━━ EXTRACTED ENTRIES

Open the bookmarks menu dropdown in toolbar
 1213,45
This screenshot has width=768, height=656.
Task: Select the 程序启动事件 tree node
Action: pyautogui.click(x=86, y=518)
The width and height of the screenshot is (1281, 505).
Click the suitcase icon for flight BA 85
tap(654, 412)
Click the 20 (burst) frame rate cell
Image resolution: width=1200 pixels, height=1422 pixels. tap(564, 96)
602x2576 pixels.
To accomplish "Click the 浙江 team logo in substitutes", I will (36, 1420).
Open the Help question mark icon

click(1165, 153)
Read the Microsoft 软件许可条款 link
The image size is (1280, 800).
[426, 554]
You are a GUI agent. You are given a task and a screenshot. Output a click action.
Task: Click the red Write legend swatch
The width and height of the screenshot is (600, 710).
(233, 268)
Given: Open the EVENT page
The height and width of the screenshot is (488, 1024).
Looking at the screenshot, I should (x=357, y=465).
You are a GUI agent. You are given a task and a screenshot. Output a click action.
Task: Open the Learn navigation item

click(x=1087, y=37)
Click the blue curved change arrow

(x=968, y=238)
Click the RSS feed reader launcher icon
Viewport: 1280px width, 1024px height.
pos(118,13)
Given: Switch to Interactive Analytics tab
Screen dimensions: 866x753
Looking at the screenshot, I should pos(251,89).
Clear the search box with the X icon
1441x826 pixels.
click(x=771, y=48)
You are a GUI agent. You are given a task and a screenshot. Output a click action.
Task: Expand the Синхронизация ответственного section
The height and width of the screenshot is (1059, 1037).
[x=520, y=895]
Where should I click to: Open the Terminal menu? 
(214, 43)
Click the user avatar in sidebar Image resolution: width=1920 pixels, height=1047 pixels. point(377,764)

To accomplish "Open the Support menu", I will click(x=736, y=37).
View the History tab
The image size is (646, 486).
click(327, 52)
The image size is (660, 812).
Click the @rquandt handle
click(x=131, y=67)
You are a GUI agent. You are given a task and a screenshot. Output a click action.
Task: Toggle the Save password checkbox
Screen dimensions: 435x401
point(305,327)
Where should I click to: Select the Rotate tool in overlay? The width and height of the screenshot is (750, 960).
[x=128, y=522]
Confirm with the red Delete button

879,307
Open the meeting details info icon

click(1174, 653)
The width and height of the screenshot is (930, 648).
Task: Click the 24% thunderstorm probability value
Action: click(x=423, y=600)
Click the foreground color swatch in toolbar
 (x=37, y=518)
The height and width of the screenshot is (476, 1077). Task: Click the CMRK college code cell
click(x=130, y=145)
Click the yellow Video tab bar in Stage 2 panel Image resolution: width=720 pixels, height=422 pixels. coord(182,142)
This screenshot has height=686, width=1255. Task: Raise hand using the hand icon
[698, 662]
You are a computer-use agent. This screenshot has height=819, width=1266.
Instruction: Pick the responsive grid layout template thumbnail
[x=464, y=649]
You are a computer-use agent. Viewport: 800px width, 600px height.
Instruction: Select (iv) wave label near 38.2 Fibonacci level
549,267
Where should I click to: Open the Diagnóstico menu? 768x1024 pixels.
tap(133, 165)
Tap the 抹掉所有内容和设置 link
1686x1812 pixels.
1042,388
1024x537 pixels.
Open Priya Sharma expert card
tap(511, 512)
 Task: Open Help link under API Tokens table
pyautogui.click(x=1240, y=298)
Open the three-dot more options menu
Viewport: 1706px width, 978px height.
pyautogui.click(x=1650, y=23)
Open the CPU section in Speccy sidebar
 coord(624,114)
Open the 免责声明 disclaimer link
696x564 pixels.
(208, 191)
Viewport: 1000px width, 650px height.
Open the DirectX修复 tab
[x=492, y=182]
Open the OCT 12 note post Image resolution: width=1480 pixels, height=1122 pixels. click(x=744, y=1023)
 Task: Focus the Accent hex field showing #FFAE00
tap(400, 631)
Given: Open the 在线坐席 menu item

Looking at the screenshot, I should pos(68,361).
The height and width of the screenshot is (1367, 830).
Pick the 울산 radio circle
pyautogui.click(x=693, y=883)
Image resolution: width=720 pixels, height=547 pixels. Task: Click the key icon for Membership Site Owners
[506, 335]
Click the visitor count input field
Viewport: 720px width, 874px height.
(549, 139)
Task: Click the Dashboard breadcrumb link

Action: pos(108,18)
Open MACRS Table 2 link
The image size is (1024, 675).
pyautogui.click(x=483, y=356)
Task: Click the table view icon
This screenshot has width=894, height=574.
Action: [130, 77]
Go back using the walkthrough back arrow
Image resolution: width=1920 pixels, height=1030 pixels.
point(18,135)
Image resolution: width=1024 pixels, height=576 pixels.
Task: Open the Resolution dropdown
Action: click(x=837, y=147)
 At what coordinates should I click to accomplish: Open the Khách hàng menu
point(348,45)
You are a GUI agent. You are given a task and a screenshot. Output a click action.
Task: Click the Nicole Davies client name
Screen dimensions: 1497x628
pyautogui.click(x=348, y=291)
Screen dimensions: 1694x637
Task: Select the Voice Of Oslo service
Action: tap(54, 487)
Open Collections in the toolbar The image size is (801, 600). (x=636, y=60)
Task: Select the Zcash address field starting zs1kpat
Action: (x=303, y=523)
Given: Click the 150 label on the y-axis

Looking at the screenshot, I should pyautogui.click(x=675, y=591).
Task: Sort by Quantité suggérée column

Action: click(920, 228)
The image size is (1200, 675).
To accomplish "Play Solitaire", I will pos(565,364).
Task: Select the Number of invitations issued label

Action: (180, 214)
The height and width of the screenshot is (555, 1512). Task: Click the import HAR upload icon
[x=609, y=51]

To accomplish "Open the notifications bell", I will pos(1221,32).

━━━━

# WORK REQUIRED
When copying the data above, keep every line exactly as written.

# WRITTEN RESPONSE
Open the bookmarks menu dropdown in toolbar
 1213,45
This screenshot has width=768, height=656.
Task: Select the 程序启动事件 tree node
Action: pyautogui.click(x=86, y=518)
The width and height of the screenshot is (1281, 505).
Click the suitcase icon for flight BA 85
tap(654, 412)
Click the 20 (burst) frame rate cell
Image resolution: width=1200 pixels, height=1422 pixels. tap(564, 96)
602x2576 pixels.
To accomplish "Click the 浙江 team logo in substitutes", I will (36, 1420).
Open the Help question mark icon

click(1165, 153)
Read the Microsoft 软件许可条款 link
The image size is (1280, 800).
[426, 554]
You are a GUI agent. You are given a task and a screenshot. Output a click action.
Task: Click the red Write legend swatch
The width and height of the screenshot is (600, 710).
(233, 268)
Given: Open the EVENT page
The height and width of the screenshot is (488, 1024).
Looking at the screenshot, I should (x=357, y=465).
You are a GUI agent. You are given a task and a screenshot. Output a click action.
Task: Open the Learn navigation item

click(x=1087, y=37)
Click the blue curved change arrow

(x=968, y=238)
Click the RSS feed reader launcher icon
Viewport: 1280px width, 1024px height.
pos(118,13)
Given: Switch to Interactive Analytics tab
Screen dimensions: 866x753
Looking at the screenshot, I should pos(251,89).
Clear the search box with the X icon
1441x826 pixels.
click(x=771, y=48)
You are a GUI agent. You are given a task and a screenshot. Output a click action.
Task: Expand the Синхронизация ответственного section
The height and width of the screenshot is (1059, 1037).
[x=520, y=895]
Where should I click to: Open the Terminal menu? 
(214, 43)
Click the user avatar in sidebar Image resolution: width=1920 pixels, height=1047 pixels. point(377,764)

To accomplish "Open the Support menu", I will click(x=736, y=37).
View the History tab
The image size is (646, 486).
click(327, 52)
The image size is (660, 812).
Click the @rquandt handle
click(x=131, y=67)
You are a GUI agent. You are given a task and a screenshot. Output a click action.
Task: Toggle the Save password checkbox
Screen dimensions: 435x401
point(305,327)
Where should I click to: Select the Rotate tool in overlay? The width and height of the screenshot is (750, 960).
[x=128, y=522]
Confirm with the red Delete button

879,307
Open the meeting details info icon

click(1174, 653)
The width and height of the screenshot is (930, 648).
Task: Click the 24% thunderstorm probability value
Action: click(x=423, y=600)
Click the foreground color swatch in toolbar
 (x=37, y=518)
The height and width of the screenshot is (476, 1077). Task: Click the CMRK college code cell
click(x=130, y=145)
Click the yellow Video tab bar in Stage 2 panel Image resolution: width=720 pixels, height=422 pixels. coord(182,142)
This screenshot has height=686, width=1255. Task: Raise hand using the hand icon
[698, 662]
You are a computer-use agent. This screenshot has height=819, width=1266.
Instruction: Pick the responsive grid layout template thumbnail
[x=464, y=649]
You are a computer-use agent. Viewport: 800px width, 600px height.
Instruction: Select (iv) wave label near 38.2 Fibonacci level
549,267
Where should I click to: Open the Diagnóstico menu? 768x1024 pixels.
tap(133, 165)
Tap the 抹掉所有内容和设置 link
1686x1812 pixels.
1042,388
1024x537 pixels.
Open Priya Sharma expert card
tap(511, 512)
 Task: Open Help link under API Tokens table
pyautogui.click(x=1240, y=298)
Open the three-dot more options menu
Viewport: 1706px width, 978px height.
pyautogui.click(x=1650, y=23)
Open the CPU section in Speccy sidebar
 coord(624,114)
Open the 免责声明 disclaimer link
696x564 pixels.
(208, 191)
Viewport: 1000px width, 650px height.
Open the DirectX修复 tab
[x=492, y=182]
Open the OCT 12 note post Image resolution: width=1480 pixels, height=1122 pixels. click(x=744, y=1023)
 Task: Focus the Accent hex field showing #FFAE00
tap(400, 631)
Given: Open the 在线坐席 menu item

Looking at the screenshot, I should pos(68,361).
The height and width of the screenshot is (1367, 830).
Pick the 울산 radio circle
pyautogui.click(x=693, y=883)
Image resolution: width=720 pixels, height=547 pixels. Task: Click the key icon for Membership Site Owners
[506, 335]
Click the visitor count input field
Viewport: 720px width, 874px height.
(549, 139)
Task: Click the Dashboard breadcrumb link

Action: pos(108,18)
Open MACRS Table 2 link
The image size is (1024, 675).
pyautogui.click(x=483, y=356)
Task: Click the table view icon
This screenshot has width=894, height=574.
Action: [130, 77]
Go back using the walkthrough back arrow
Image resolution: width=1920 pixels, height=1030 pixels.
point(18,135)
Image resolution: width=1024 pixels, height=576 pixels.
Task: Open the Resolution dropdown
Action: click(x=837, y=147)
 At what coordinates should I click to accomplish: Open the Khách hàng menu
point(348,45)
You are a GUI agent. You are given a task and a screenshot. Output a click action.
Task: Click the Nicole Davies client name
Screen dimensions: 1497x628
pyautogui.click(x=348, y=291)
Screen dimensions: 1694x637
Task: Select the Voice Of Oslo service
Action: tap(54, 487)
Open Collections in the toolbar The image size is (801, 600). (x=636, y=60)
Task: Select the Zcash address field starting zs1kpat
Action: (x=303, y=523)
Given: Click the 150 label on the y-axis

Looking at the screenshot, I should pyautogui.click(x=675, y=591).
Task: Sort by Quantité suggérée column

Action: click(920, 228)
The image size is (1200, 675).
To accomplish "Play Solitaire", I will pos(565,364).
Task: Select the Number of invitations issued label

Action: (180, 214)
The height and width of the screenshot is (555, 1512). Task: Click the import HAR upload icon
[x=609, y=51]

To accomplish "Open the notifications bell", I will pos(1221,32).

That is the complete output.